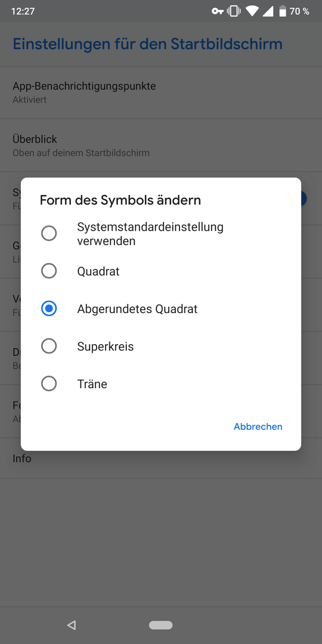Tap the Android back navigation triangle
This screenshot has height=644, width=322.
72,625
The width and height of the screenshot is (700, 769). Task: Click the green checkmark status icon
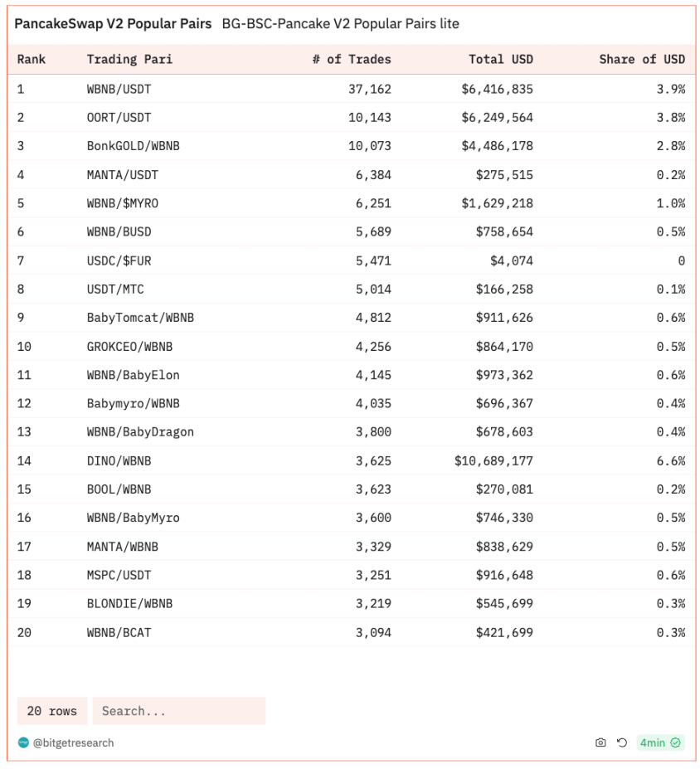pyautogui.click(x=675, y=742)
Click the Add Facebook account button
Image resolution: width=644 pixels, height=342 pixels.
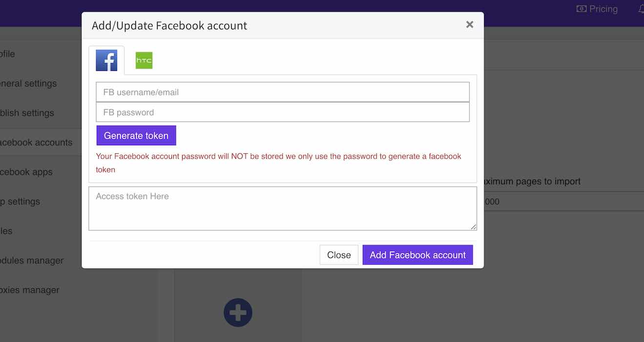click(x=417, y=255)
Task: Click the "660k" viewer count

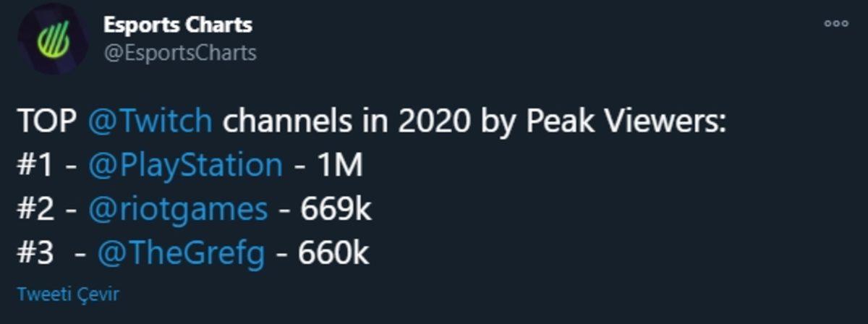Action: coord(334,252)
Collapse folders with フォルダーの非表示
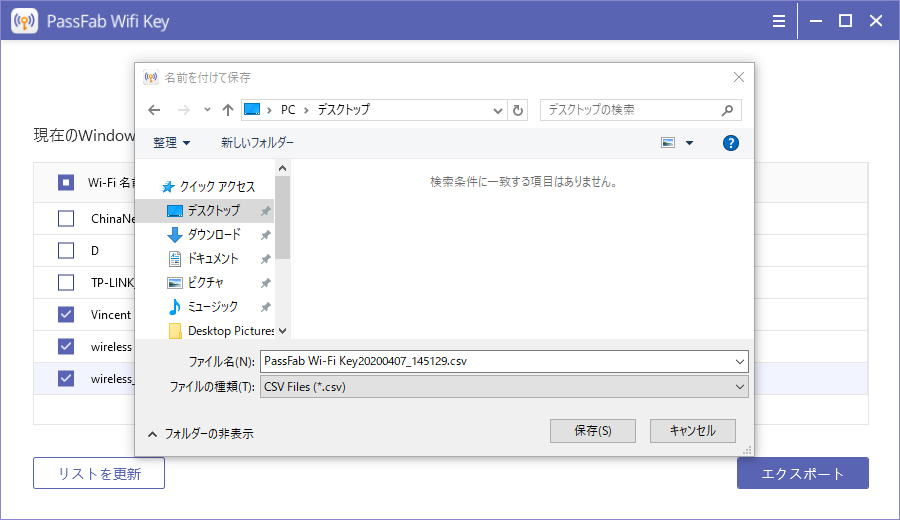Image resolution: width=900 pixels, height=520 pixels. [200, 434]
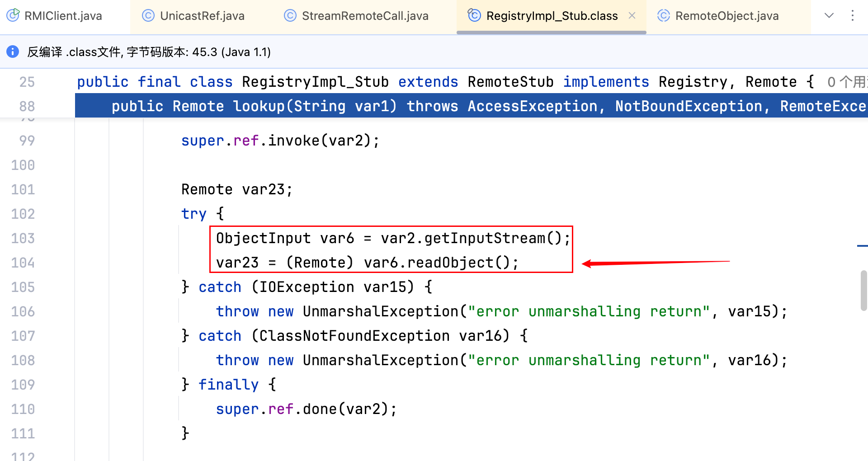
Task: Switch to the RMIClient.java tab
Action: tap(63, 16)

·····

Problem requirements
Only the lines from the line holding "Click the Add Facebook account button" through the last line above belong in the answer, repeated exactly; the pictures do not.

Task output
Click the Add Facebook account button
Image resolution: width=644 pixels, height=342 pixels.
click(x=417, y=255)
Task: Click the "660k" viewer count

Action: coord(334,252)
Collapse folders with フォルダーの非表示
Image resolution: width=900 pixels, height=520 pixels. [200, 434]
Task: Switch to the RMIClient.java tab
Action: tap(63, 16)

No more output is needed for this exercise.